When you configure the stages in your Logstash pipeline, make sure you specify semantic IDs. If you don’t specify IDs, Logstash generates them for you.
Using semantic IDs makes it easier to identify the configurations that are
causing bottlenecks. For example, you may have several grok filters running
in your pipeline. If you haven’t specified semantic IDs, you won’t be able
to tell at a glance which filters are slow. If you specify semantic IDs,
such as apacheParsingGrok
and cloudwatchGrok
, you’ll know exactly which
grok filters are causing bottlenecks.
Before using the pipeline viewer, you need to set up X-Pack and configure Logstash monitoring.
The pipeline viewer highlights CPU% and event latency in cases where the values are anomalous. The purpose of these highlights is to enable users to quickly identify processing that is disproportionately slow. This may not necessarily mean that anything is wrong with a given plugin, since some plugins are slower than others due to the nature of the work they do. For instance, you may find that a grok filter that uses a complicated regexp runs a lot slower than a mutate filter that simply adds a field. The grok filter might be highlighted in this case, though it may not be possible to further optimize its work.
The exact formula used is a heuristic, and thus is subject to change.
To view the pipeline diagram:
-
In Logstash, start the Logstash pipeline that you want to monitor.

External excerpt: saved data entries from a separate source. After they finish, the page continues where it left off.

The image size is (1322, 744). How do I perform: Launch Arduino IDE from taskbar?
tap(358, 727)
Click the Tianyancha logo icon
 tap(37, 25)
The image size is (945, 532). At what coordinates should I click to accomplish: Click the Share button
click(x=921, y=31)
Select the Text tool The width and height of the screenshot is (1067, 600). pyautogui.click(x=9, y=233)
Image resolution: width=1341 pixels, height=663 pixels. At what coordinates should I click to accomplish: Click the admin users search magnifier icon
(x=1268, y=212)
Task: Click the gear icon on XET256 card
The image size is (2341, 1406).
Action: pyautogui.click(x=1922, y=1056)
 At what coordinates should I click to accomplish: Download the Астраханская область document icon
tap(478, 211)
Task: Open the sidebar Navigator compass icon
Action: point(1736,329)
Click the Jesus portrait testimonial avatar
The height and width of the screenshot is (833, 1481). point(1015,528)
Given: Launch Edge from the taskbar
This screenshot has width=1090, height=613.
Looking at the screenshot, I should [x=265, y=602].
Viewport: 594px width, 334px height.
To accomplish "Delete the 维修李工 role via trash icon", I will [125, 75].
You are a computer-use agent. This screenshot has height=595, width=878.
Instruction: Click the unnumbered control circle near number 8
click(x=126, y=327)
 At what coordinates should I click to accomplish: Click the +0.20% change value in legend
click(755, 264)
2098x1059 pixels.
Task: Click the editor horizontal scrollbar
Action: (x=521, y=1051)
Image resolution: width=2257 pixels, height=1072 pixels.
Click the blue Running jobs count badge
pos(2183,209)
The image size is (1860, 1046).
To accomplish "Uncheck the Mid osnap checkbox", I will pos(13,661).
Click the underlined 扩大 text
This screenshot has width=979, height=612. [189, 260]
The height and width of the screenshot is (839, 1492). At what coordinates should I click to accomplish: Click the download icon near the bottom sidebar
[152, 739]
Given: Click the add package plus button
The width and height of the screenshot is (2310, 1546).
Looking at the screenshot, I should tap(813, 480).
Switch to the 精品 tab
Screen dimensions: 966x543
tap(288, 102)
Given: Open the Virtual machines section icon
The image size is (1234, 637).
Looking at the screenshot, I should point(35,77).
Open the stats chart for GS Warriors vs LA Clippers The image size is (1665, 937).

Assuming that you’ve set up Logstash monitoring, Logstash will begin shipping metrics to the monitoring cluster.
-
Navigate to the Monitoring tab in Kibana.
You should see a Logstash section.
-
Click the Pipelines link under Logstash to see all the pipelines that are being monitored.
Each pipeline is identified by a pipeline ID (
main
by default). For each pipeline, you’ll see charts showing the pipeline’s throughput and the number of nodes on which the pipeline is running during the selected time range. -
Click a pipeline in the list to drill down and explore the pipeline diagram. The diagram shows the latest version of the pipeline. To view an older version of the pipeline, select a version from the drop-down list next to the pipeline ID at the top of the page.
Each time you modify a pipeline, Logstash generates a new version. Viewing different versions of the pipeline stats allows you see how changes to the pipeline over time affect throughput and other metrics. Note that Logstash stores multiple versions of the pipeline stats; it does not store multiple versions of the pipeline configurations themselves.
The diagram shows all the stages feeding data through the pipeline. It also shows conditional logic.
The information displayed on each vertex varies depending on the plugin type.
Here’s an example of an input vertex:
The I badge indicates that this is an input stage. The vertex shows:
- input type - stdin
- user-supplied ID - logfileRead
- throughput expressed in events per second - 0.7 e/s
Here’s an example of a filter vertex.
The filter icon indicates that this is a filter stage. The vertex shows:
- filter type - sleep
- user-supplied ID - caSleep
- worker usage expressed as the percentage of total execution time - 0%
- performance - the number of milliseconds spent processing each event - 20.00 ms/e
- throughput - the number of events sent per second - 0.0 e/s
Stats that are anomalously slow appear highlighted in the pipeline viewer. This doesn’t necessarily indicate a problem, but it highlights potential bottle necks so that you can find them quickly.
An output vertex shows the same information as a vertex node, but it has an O badge to indicate that it is an output stage:
- Hover over a vertex in the diagram, and you’ll see only the related nodes that are ancestors or descendants of the current vertex.
- Explore the diagram and look for performance anomalies.
-
Click on a vertex to see details about it.